In the last few days my responsibilities at work have changed (for the better) but it has also increased my commute time on certain days. Usually my commute is around 10-15 minutes, but now I’m driving roughly 45-60 minutes into work. This isn’t to complain but to give you a little backstory. Sunday evening I was driving home on the interstate at around 10:15pm. I’m not a huge fan of night driving and it was made even worse by the lightening that was ahead of me. The rain started to increase and before I got onto the interstate I pulled into a gas station to check the weather/call and whine to my boyfriend. I get back into driving mode and moments after I’ve hit the interstate it is raining so hard I can barely see. This puts me into panic mode- Cassie, which translates into me audibly asking the world for help and a lot of mouth breathing.

Photo Cred – lostinintrospection insta

Reaching near panic attack hysteria, I pull over on the busy interstate, throw on my flashers and call my boyfriend again. I dramatically give him a retelling and let him know I almost passed out from all the mouth breathing. He’s clearly helpless and I’m rather manic so I tell him I’ll call him back and hang up. I end up driving 15 below the posted speed limit along with everyone else and safely making it to my exit. Then I safely make it home.

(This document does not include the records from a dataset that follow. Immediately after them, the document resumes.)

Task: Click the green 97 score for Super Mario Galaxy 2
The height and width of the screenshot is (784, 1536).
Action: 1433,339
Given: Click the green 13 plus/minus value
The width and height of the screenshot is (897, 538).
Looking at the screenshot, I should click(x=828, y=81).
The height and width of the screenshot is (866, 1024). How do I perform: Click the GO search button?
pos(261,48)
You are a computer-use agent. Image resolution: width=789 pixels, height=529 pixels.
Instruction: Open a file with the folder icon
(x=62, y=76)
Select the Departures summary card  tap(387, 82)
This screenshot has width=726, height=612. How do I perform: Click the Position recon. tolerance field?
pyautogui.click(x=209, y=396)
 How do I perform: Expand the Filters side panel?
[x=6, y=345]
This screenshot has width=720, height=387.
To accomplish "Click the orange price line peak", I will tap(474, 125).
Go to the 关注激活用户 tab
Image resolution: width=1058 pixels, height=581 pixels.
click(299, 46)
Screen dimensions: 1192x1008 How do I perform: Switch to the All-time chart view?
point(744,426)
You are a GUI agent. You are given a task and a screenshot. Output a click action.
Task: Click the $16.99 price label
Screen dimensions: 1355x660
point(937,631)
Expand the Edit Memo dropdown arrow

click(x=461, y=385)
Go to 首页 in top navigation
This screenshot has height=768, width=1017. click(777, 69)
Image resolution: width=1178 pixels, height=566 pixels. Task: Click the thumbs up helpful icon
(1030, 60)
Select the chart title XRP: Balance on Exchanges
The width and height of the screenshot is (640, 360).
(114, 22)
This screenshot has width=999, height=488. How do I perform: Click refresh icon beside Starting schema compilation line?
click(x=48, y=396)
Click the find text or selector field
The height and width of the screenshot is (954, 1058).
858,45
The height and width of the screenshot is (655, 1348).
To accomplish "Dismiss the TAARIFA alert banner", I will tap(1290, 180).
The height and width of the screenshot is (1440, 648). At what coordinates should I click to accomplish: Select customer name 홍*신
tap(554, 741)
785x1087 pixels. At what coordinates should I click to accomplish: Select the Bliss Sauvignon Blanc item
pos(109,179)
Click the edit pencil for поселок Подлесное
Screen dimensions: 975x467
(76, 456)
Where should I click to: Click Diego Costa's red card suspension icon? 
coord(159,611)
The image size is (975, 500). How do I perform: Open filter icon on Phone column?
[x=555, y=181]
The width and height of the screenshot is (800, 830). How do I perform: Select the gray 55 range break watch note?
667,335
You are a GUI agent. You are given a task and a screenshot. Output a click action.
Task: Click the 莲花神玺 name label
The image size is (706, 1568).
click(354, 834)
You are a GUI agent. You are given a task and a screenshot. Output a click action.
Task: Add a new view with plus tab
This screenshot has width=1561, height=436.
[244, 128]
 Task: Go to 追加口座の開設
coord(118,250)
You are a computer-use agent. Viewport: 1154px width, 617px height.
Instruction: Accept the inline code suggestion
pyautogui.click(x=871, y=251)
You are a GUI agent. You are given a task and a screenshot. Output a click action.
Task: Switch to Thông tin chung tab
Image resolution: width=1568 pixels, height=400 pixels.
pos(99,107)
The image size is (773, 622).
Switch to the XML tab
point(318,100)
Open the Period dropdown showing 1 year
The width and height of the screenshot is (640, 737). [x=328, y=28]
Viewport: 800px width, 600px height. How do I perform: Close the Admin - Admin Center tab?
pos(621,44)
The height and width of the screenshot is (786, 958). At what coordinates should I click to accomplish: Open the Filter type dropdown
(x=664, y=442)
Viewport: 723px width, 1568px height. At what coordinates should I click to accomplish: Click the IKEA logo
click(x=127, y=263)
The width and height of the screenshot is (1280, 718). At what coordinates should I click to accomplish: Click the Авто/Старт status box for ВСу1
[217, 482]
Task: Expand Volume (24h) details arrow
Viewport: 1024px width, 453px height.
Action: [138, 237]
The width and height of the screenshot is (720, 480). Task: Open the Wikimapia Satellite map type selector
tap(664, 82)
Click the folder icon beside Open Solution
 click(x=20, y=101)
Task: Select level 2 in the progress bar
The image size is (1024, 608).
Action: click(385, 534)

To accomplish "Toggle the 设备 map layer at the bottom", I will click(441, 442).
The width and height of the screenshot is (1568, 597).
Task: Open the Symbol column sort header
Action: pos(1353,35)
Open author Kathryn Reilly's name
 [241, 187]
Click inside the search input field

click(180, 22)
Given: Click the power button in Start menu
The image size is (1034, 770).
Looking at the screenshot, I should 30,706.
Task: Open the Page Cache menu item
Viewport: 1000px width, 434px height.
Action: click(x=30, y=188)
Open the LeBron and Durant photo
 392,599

So what was the point of that anecdote? After I got home I sat in my car and realized how silly I had been. I had called my boyfriend not once, but twice about how distressed I was. Panic was clearly in my voice, but all I did was worry him because he couldn’t do anything. Also, I had gotten through it. I was safe, it was possible to get home and so I did, and I had overreacted/ dramatized the entire situation. This isn’t something I’m proud of doing but I share with you because in that moment I realized that the world isn’t going to send me things I can’t handle.

I live a pretty safe lifestyle and do pretty mundane things in my life. I’m pretty content with that but when I was mouth breathing it felt like I was about to go cliff diving. That is literally the most ridiculous thing; especially coming from someone that has gone skydiving before.

I Got This.

So as I was reflecting on that experience and slight embarrassment for my reaction, I realized that this is a good analogy to how I’ve always approached difficulty in my life. Going into a store visit – I panic and cause panic all around and then it turns out fine. Having a financial crisis – I lose sleep and then everything turns out fine. I know that this isn’t the case in all aspects of life, but why do I make the nity grity little things such a big production? Besides that thought process, I was realizing that I’m a bigger badass at life than I gave myself credit for.  And guess what? I have a book for that.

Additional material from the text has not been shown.